Rachel Noel: Mother of Denver’s School Integration

Rising Through the Ranks

Rachel Bassette Noel, mother of Edmond Noel, was an American civil rights leader in Colorado, and a giant in the fight towards education equity (MSU Denver, 2023). She was born on January 15, 1918, in Hampton, Virginia. Her parents believed in the importance of a higher education and stressed to her the significance of going to college. Noel earned her B.A. degree from Hampton Institute, later named Hampton University, and she received her M.A. degree in sociology from Fisk University. She is perhaps best known for the "Noel Resolution,” a 1968 plan to integrate the Denver city school district, and her work to implement that plan, as well as other civil rights initiatives.
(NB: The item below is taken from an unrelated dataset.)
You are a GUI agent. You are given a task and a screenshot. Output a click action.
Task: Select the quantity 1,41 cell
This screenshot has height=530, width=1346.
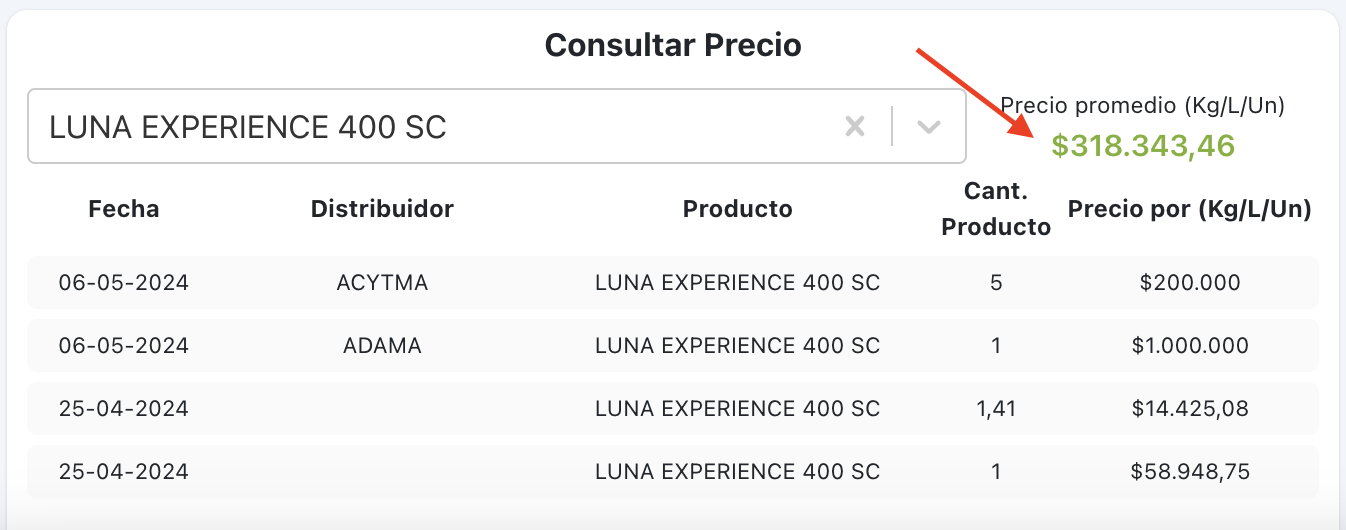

In 1996, Noel was inducted into the Colorado Women's Hall of Fame. She was the first Black representative elected to the Denver Public Schools Board of Education, the first Black member and chair of the University of Colorado Board of Regents, and the first Black woman elected statewide in Colorado. Mrs. Noel was on the FBI watchlist and received personal threats to her life from government heads who resented her mobilization of Black Coloradans. The Noels' home was even said to be monitered by the FBI.

Denver's Landscape of Segregation

After 1920, prejudice against African Americans was reinforced by the second revival of the Ku Klux Klan (Goldberg, 1980). The Great Migration brought hundreds of Black families to the city, fleeing oppression in the south. Relative to many other migrants, African Americans in Denver were more educated, but they still faced widespread discrimination and fought to attain any semblance of economic or political power. By 1925, Klan members and their sponsored candidates controlled the Colorado State House and Senate, the office of Secretary of State, a state Supreme Court judgeship, seven benches on Denver District Court, and city councils in some Colorado towns.

The Noel Resolution

The Noel Resolution proposed closing overpopulated schools that were placed in Black neighborhoods in Denver and bussing those students into better-resourced, predominantly white, schools. Although segregation was not written into the city’s legal code, Denver Public Schools was “de-facto” segregated, which meant that the quality of education for Black students was kept below their white peers through practice, not law (Seaman, 2023). Before 1968, most Denver textbooks centered on the achievements of white Europeans and Americans, distorting history in their favor. This resolution also called for the corrective revision of these books to tell the histories of the oppressed. 

Many white Denverites vehemently protested this resolution. Mrs. Noel received calls and letters threatening that she, her husband, and her children would be hurt or killed if schools were integrated. Rachel never allowed these threats to stop her from pushing for integration of Denver schools, warning her supporters against falling victim to fear mongers. The youth of Denver showed much greater support for the Noel Resolution; when parents gathered to protest the resolution, a multiracial coalition of over two hundred high school students formed a counter-protest. The Denver School Board passed the Noel Resolution in January 1969, but it was quickly repealed in June 1969 when a new administration entered office.  Although the new school board overturned the resolution, the suit to integrate Denver schools was eventually upheld by the United States Supreme Court. It was the first Supreme Court desegregation case that dealt with a school system outside of the south.

“If we let the bigots have their way, Denver will move toward an apartheid society.” 

- Rachel B. Noel on school segregation

What He Learned

His mother was the first to instill in Mr. Noel the virtue of generational progress. She was unwilling to accept that educational opportunities for Black students would remain limited, and she worked to improve their lot. The Noels seem to have always been bent on the forward movement of the race. They inspired others to dream of more than what they currently had. Mr. Noel would carry this lesson from his mother into his Dartmouth years, always reaching for the next wrung of the academic ladder, and ultimately into his career as an attorney.